**Requirement:**
Line by line, restate the material word for word, omitting any image.

**Records to process:**

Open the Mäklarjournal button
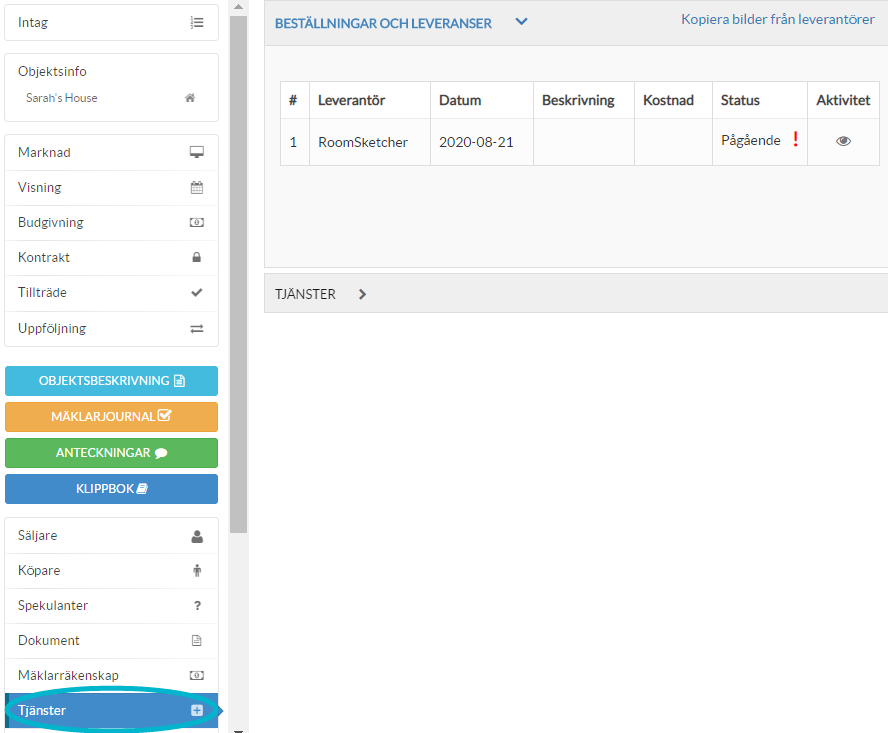Image resolution: width=888 pixels, height=733 pixels. pos(111,417)
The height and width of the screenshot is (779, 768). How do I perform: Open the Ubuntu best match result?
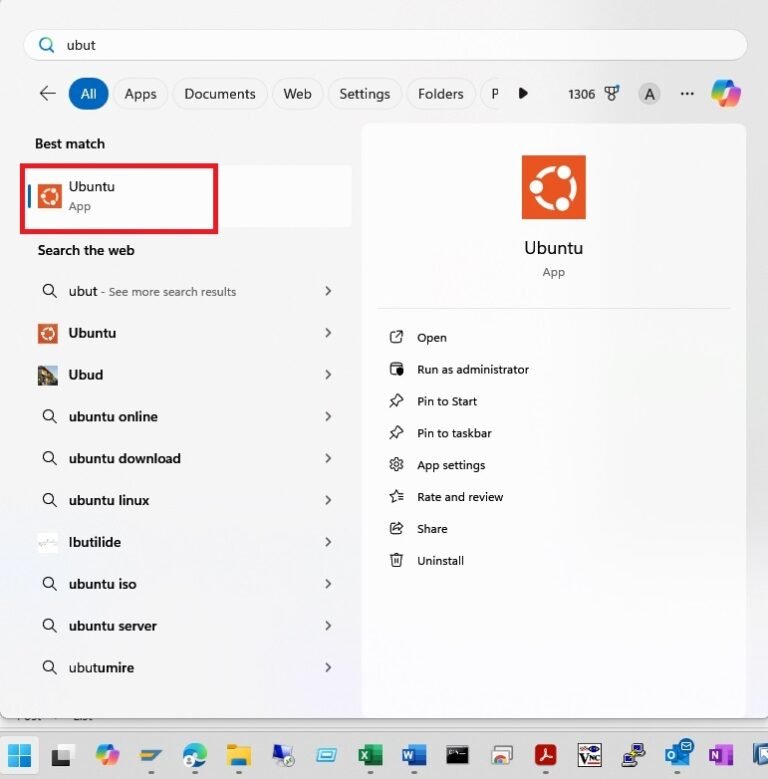(118, 196)
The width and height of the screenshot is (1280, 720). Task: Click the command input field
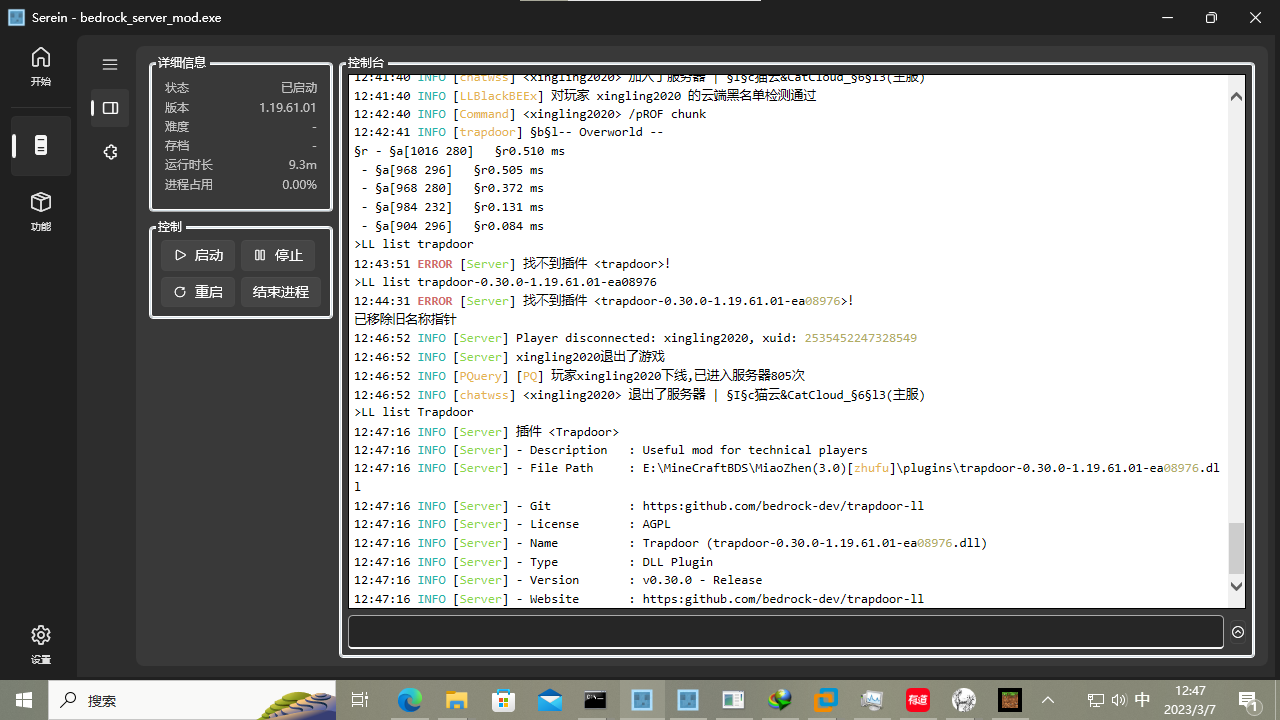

**Output of the task:**
Open the Mäklarjournal button
Image resolution: width=888 pixels, height=733 pixels. pos(111,417)
The height and width of the screenshot is (779, 768). How do I perform: Open the Ubuntu best match result?
(118, 196)
The width and height of the screenshot is (1280, 720). Task: Click the command input field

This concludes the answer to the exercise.